Reiterative Recombination for the in vivo assembly of libraries of multigene pathways

Abstract

The increasing sophistication of synthetic biology is creating a demand for robust, broadly accessible methodology for constructing multigene pathways inside of the cell. Due to the difficulty of rationally designing pathways that function as desired in vivo, there is a further need to assemble libraries of pathways in parallel, in order to facilitate the combinatorial optimization of performance. While some in vitro DNA assembly methods can theoretically make libraries of pathways, these techniques are resource intensive and inherently require additional techniques to move the DNA back into cells. All previously reported in vivo assembly techniques have been low yielding, generating only tens to hundreds of constructs at a time. Here, we develop "Reiterative Recombination," a robust method for building multigene pathways directly in the yeast chromosome. Due to its use of endonuclease-induced homologous recombination in conjunction with recyclable markers, Reiterative Recombination provides a highly efficient, technically simple strategy for sequentially assembling an indefinite number of DNA constructs at a defined locus. In this work, we describe the design and construction of the first Reiterative Recombination system in Saccharomyces cerevisiae, and we show that it can be used to assemble multigene constructs. We further demonstrate that Reiterative Recombination can construct large mock libraries of at least 10(4) biosynthetic pathways. We anticipate that our system's simplicity and high efficiency will make it a broadly accessible technology for pathway construction and render it a valuable tool for optimizing pathways in vivo.

Fig. 1.

General scheme of Reiterative Recombination, showing two rounds of elongation. Each round of elongation is achieved by recombination between an acceptor module (shown here in the linear chromosome) and a donor module (in the circular plasmid). The two modules contain orthogonal homing endonuclease cleavage sites (triangles) adjacent to different selectable markers (purple and green). Both markers are downstream of a homology region (gray), but only the acceptor module contains a promoter (white) driving marker expression. Endonuclease cleavage of the acceptor module stimulates recombination, joining the fragments being assembled (orange) and replacing the acceptor module’s endonuclease site and expressed selectable marker with those of the donor module.
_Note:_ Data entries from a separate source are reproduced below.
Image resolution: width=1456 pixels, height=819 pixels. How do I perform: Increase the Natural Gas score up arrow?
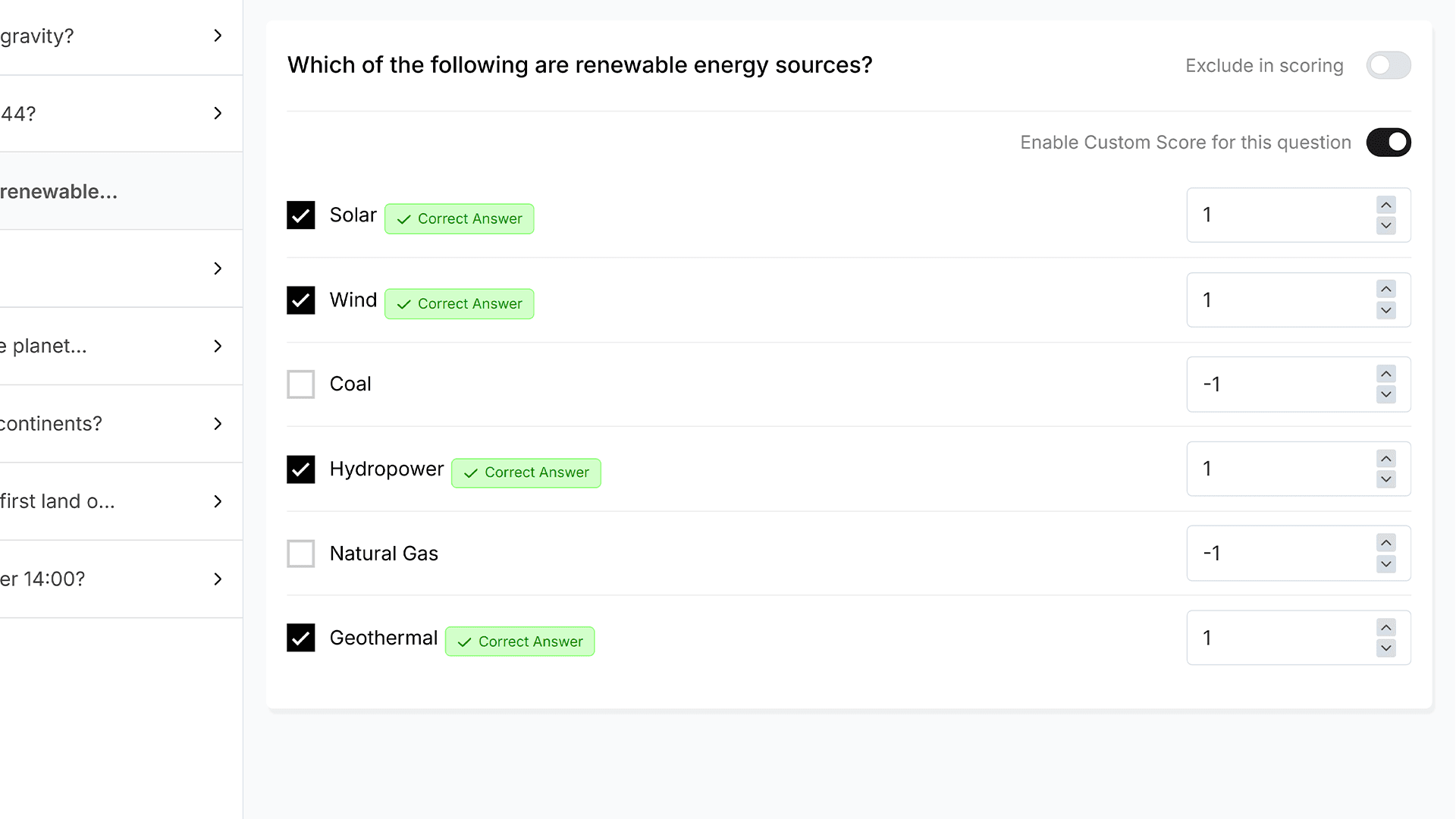(1385, 543)
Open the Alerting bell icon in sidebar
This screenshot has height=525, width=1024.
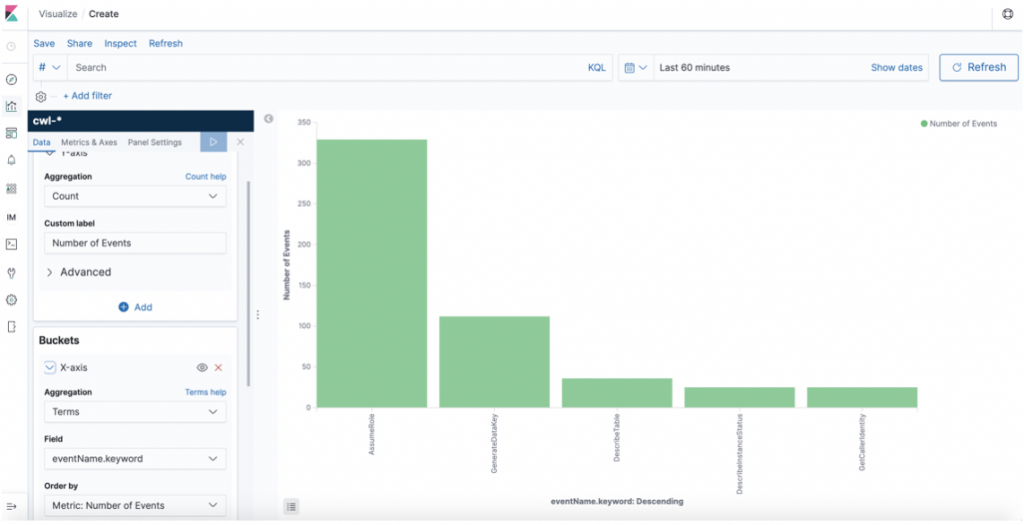click(x=11, y=161)
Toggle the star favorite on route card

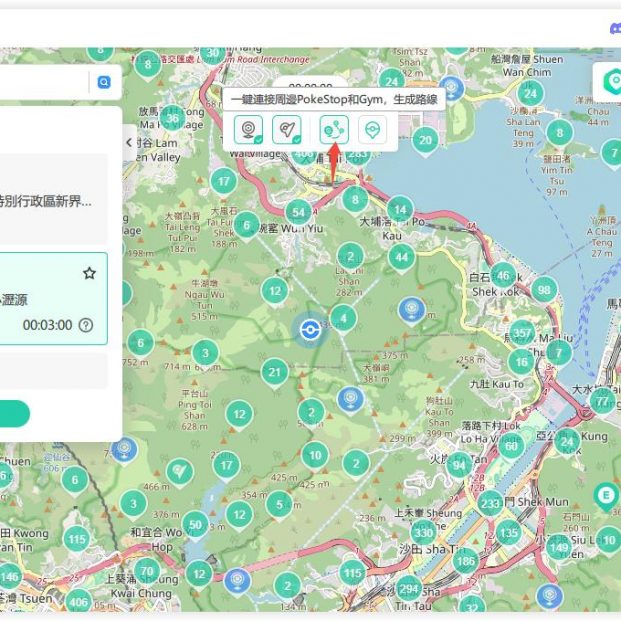(x=89, y=273)
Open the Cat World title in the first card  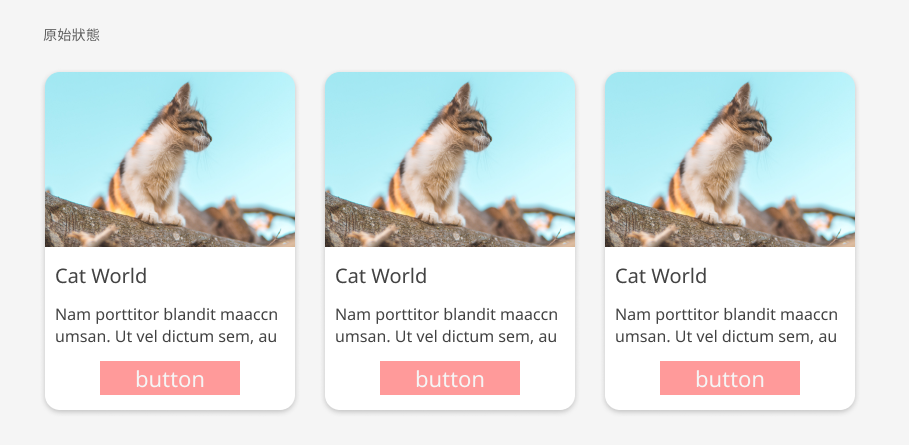click(101, 276)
Repeating this procedure with a donor module of the opposite polarity returns the acceptor module to its original state, allowing the assembly to be elongated indefinitely.

Fig. 2.

Reiterative Recombination reporter proof-of-principle system. (A) Details of the assembly process for the proof-of-principle system, in which the three reporter genes lacZ, gusA, and MET15 were sequentially integrated into the chromosome. (B) Construction of donor plasmids by plasmid gap repair, in which a digested universal donor plasmid and PCR fragments with appropriate homology regions were cotransformed into the Reiterative Recombination strain and assembled via homologous recombination. (C) Results of the round 2 induction step are shown as a representative example. As negative controls, cells containing identical donor plasmids lacking the SceI endonuclease gene and/or the gusA fragment with lacZ homology were induced in parallel. A calculated 6 × 10⁶ cells were plated on SC(-Histidine) media to assay for selective marker conversion after a 12-h galactose induction. (D) Phenotypes of 12 unique cured colonies from each round of assembly. In columns, recombinants are assayed for the HIS3 [SC(-Histidine)] and LEU2 [SC(-Leucine)] markers. In rows, recombinants are assayed for lacZ (Magenta-Gal), gusA (X-Gluc), and MET15 [SC(-Methionine)].

Fig. 3.

Assembly of the lycopene biosynthesis pathway using Reiterative Recombination. (A) Order of crt gene insertion. (B–E) Phenotypes of cured round 3 colonies containing wild-type crtE and (B) crtB-stop + crtI-stop, (C) crtB-stop + crtI-silent, (D) crtB-silent + crtI-stop, and (E) crtB-silent + crtI-silent. For (E), 315 out of 317 colonies had an orange phenotype; none of the other plates contained any orange colonies. (F, G) Restriction analysis of the three orange cured recombinants recovered from the 10⁴∶1 (100∶1 crtB stop∶silent + 100∶1 crtI stop∶slient) lycopene library screen. Regions of the crtB (F) and crtI (G) alleles containing the diagnostic mutations were amplified by colony PCR and digested with EcoRV and BsmBI, respectively. Only alleles containing the silent mutations are cut by these enzymes. The plasmids with the B-stop, B-silent, I-stop, and I-silent alleles that served as PCR templates for the subfragments were PCR amplified and digested in parallel as controls. The ladder is a 100 bp DNA ladder from New England Biolabs.